LEDs cast Monsanto in unfamiliar role

In spite of itself, Monsanto introduced the first commercial LED display. Monsanto really wasn't interested in electronic devices. It wanted to sell raw materials. So it developed a friendly collaboration with Hewlett-Packard Co., expecting that HP would make light-emitting diodes and LED displays while Monsanto would provide the raw material-the gallium arsenide phosphide. Monsanto was creating a customer. 

In the mid-1960s, Monsanto sent a scientist, Arno Herzog, from St. Louis to California to help HP develop an LED and LED-display business using Monsanto's GaAsP. 

But HP was nervous about depending on a single source. And when Monsanto started a test-equipment division in the mid-1960s under Fred Katzmann, formerly the general manager of scope manufacturer DuMont, HP felt that Monsanto might eventually have a conflict of interest. Monsanto believed its instrument business would never appear on HP's screen (though Katzmann privately hoped he might someday overtake HP). 

So the informal relationship was severed. HP started growing gallium arsenide phosphide while continuing to purchase GaAsP from Monsanto. And Monsanto started its Electronic Special Products Division, making LEDs and LED displays, largely under the influence of a Monsanto salesman, George MacLeod. 

But whatever got Monsanto interested in LEDs in the first place? Before the display business started, there was a business-a small and expensive business-in LED lamps. For the origin of LED lamps, all fingers point to Nick Holonyak Jr., a remarkable man whose own fingers reached into a wide range of semiconductor developments. 

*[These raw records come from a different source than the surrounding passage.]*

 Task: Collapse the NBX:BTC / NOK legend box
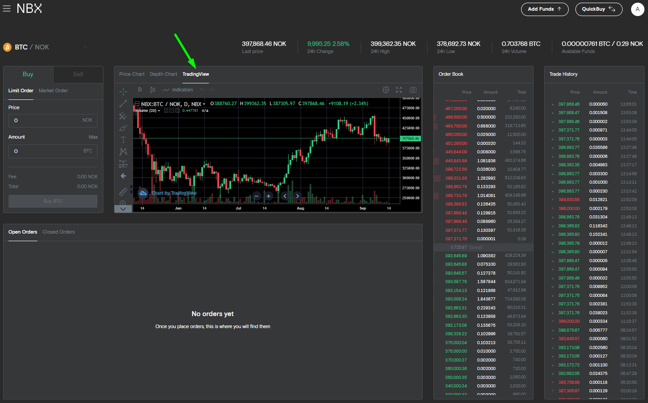(137, 103)
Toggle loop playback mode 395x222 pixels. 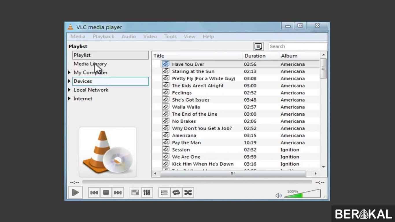tap(176, 192)
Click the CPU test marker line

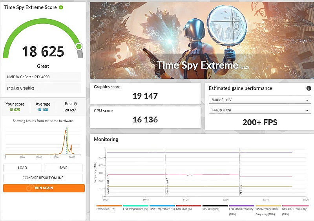pyautogui.click(x=239, y=172)
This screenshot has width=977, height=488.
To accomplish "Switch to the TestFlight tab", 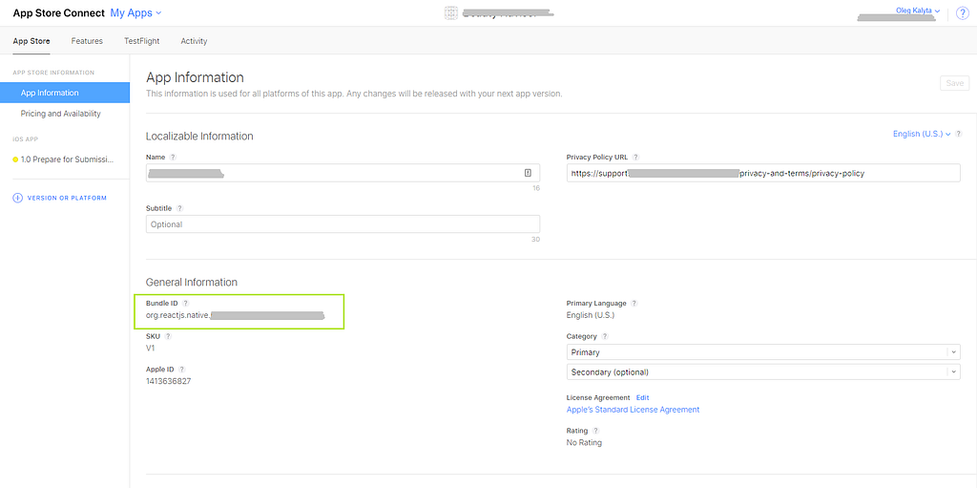I will pos(142,41).
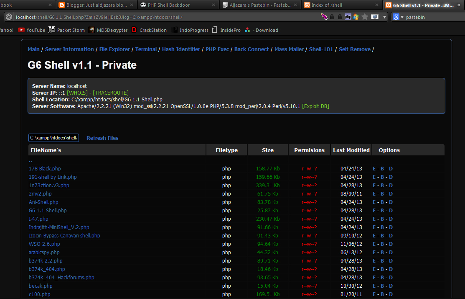Click the feather quill icon near the address bar
Image resolution: width=465 pixels, height=299 pixels.
[324, 16]
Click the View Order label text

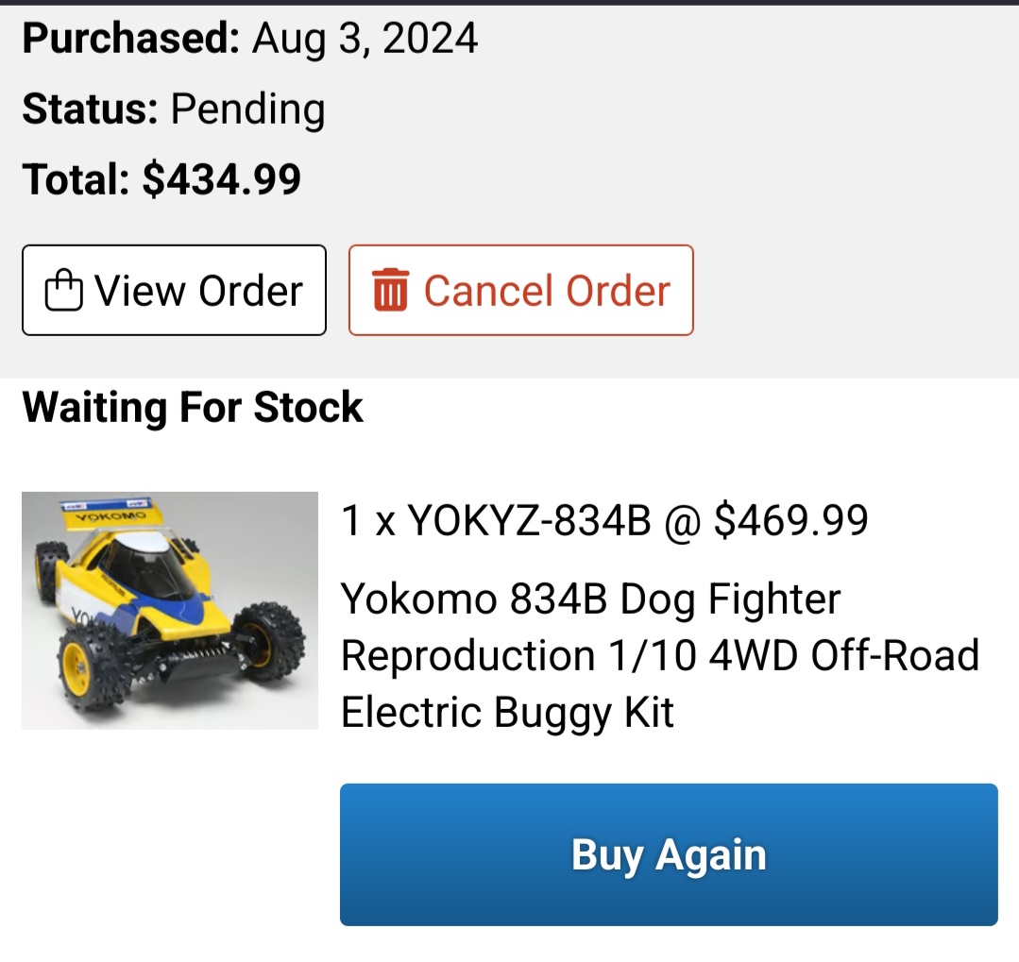pyautogui.click(x=199, y=291)
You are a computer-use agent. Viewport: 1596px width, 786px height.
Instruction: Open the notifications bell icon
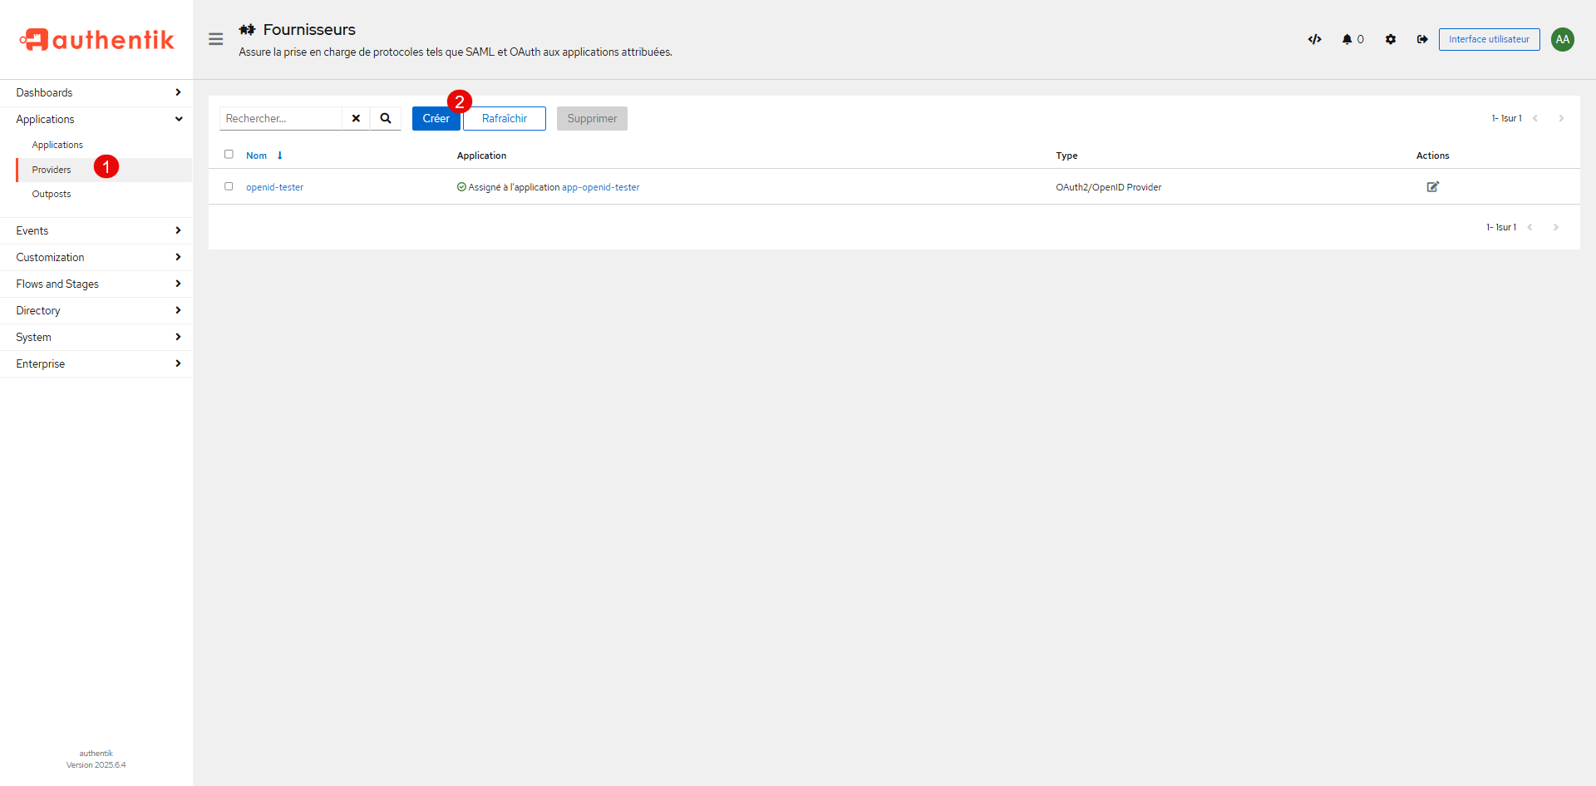[1347, 39]

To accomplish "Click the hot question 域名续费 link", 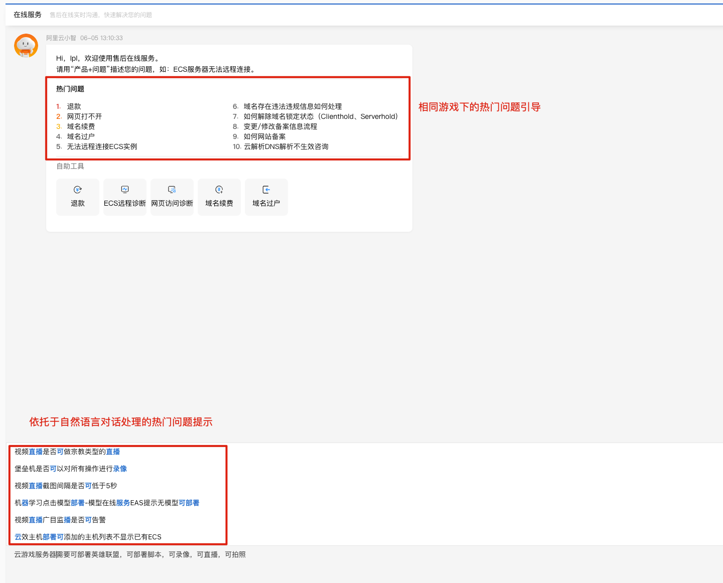I will tap(81, 126).
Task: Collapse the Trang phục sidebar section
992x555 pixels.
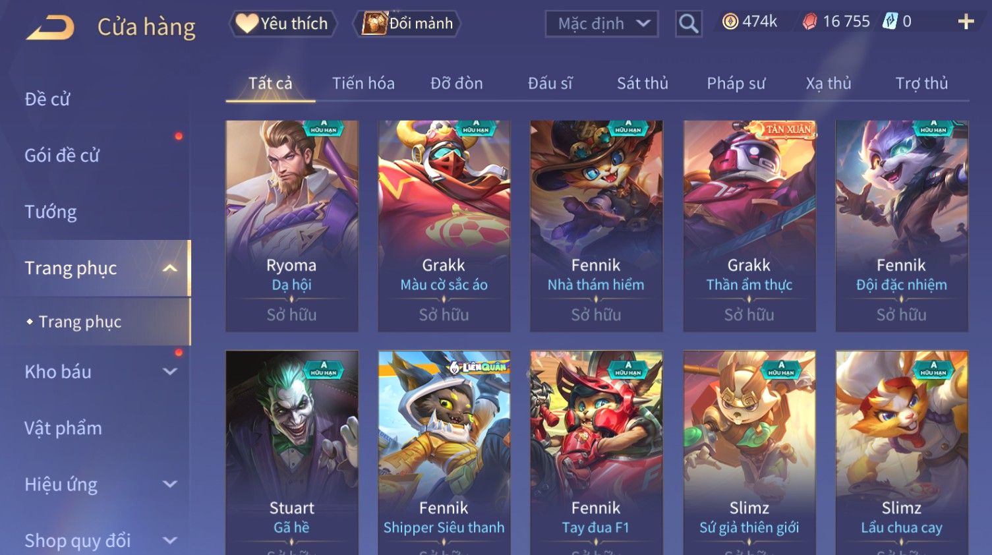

When he wasn't getting a bit of exercise by walking across a gym floor on his hands or climbing 20-foot ropes (both of which he quit doing when he reached the age of 60 because his shoulder began bothering him), Holonyak worked on light-emitting diodes, LED materials and processes, semiconductor lasers, tunnel diodes, transistors, pnpn switches and silicon-controlled rectifiers. He created the triac version of the SCR, the heart of all dimmer switches. For his pioneering work in lasers and LEDs, Holonyak won the Japan Prize, Japan's highest scientific award. 

Long collaboration

That was just one of a host of awards and honors heaped on Holonyak, including election to the Academy of Sciences, since he received his doctorate in electrical engineering at the University of Illinois at Urbana in 1954. He did his graduate work there as the first student of John Bardeen, fresh from Bell Telephone Laboratories in 1951, three years after Bardeen and Walter Brattain announced their invention of the transistor. Bardeen started a semiconductor lab at the university in 1952, with Holonyak and some post-docs. This began a 40-year friendship and collaboration. 

Holonyak left the University of Illinois (to return in 1963 as a professor) in 1954 to join Bell Labs, where he helped demonstrate the feasibility of diffused-impurity silicon devices, a seminal contribution. He left Bell Labs at the invitation of his draft board and worked for the U.S. Army Signal Corps from 1955 to 1957. In 1957, he joined the General Electric Co. in Syracuse, N.Y. And that's when he really got busy. 

He started at GE as a physicist, then moved up to become unit manager, then manager of the Advanced Semiconductor Laboratory. He contributed to the development of power and signal pnpn devices, tunnel diodes, the epitaxial growth of III-V compounds (materials from the third and fi fth columns of the periodic table of elements), junction luminescence and semiconductor lasers. 

LED set the stage

In 1960, Holonyak developed the first GaAsP pn junction. Within two years, he had developed semiconductor lasers, visible-light semiconductor lasers and, in 1962, he invented the first practical light-emitting diode, which GE commercialized and which set the stage for the use of III-V alloys in many semiconductor devices. 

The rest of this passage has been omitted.